*Directions:* Every entry below should be repeated exactly; the pictures should not.

*Collected data entries:*

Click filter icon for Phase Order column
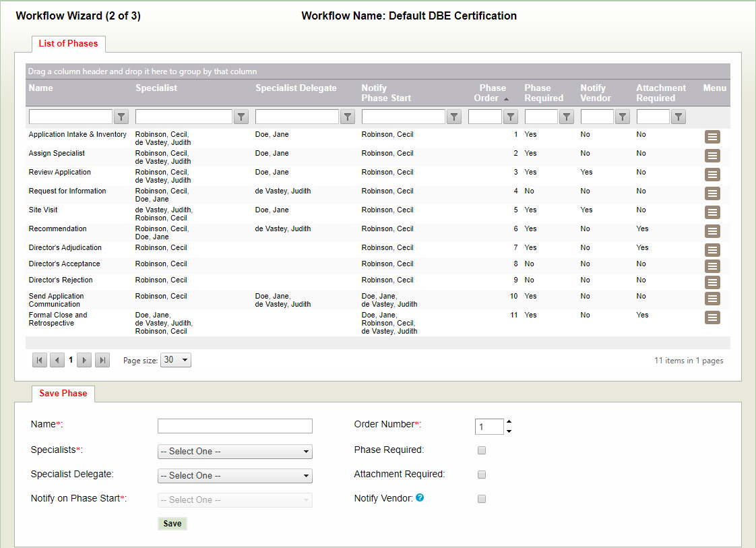[x=511, y=117]
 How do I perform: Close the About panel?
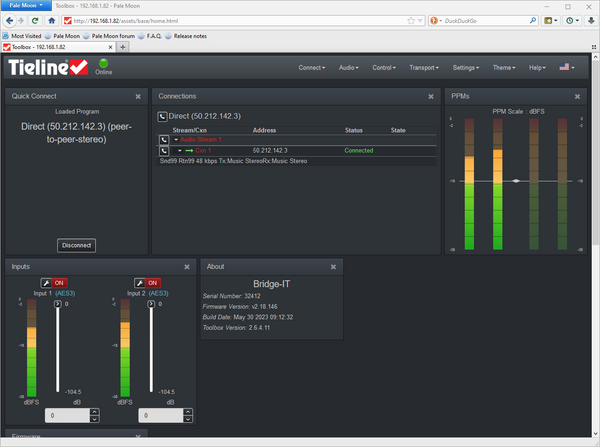(x=333, y=267)
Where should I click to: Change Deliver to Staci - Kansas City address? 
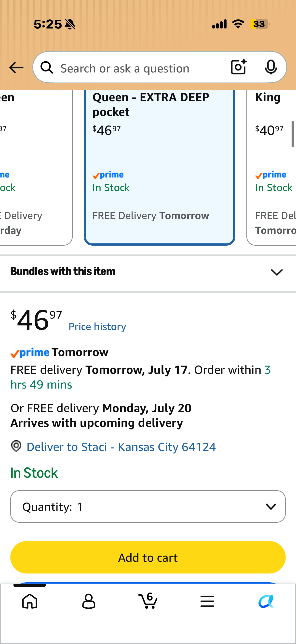pyautogui.click(x=121, y=447)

*Answer for the task:*
Click filter icon for Phase Order column
[x=511, y=117]
 How do I perform: Close the About panel?
(x=333, y=267)
Where should I click to: Change Deliver to Staci - Kansas City address? 
pyautogui.click(x=121, y=447)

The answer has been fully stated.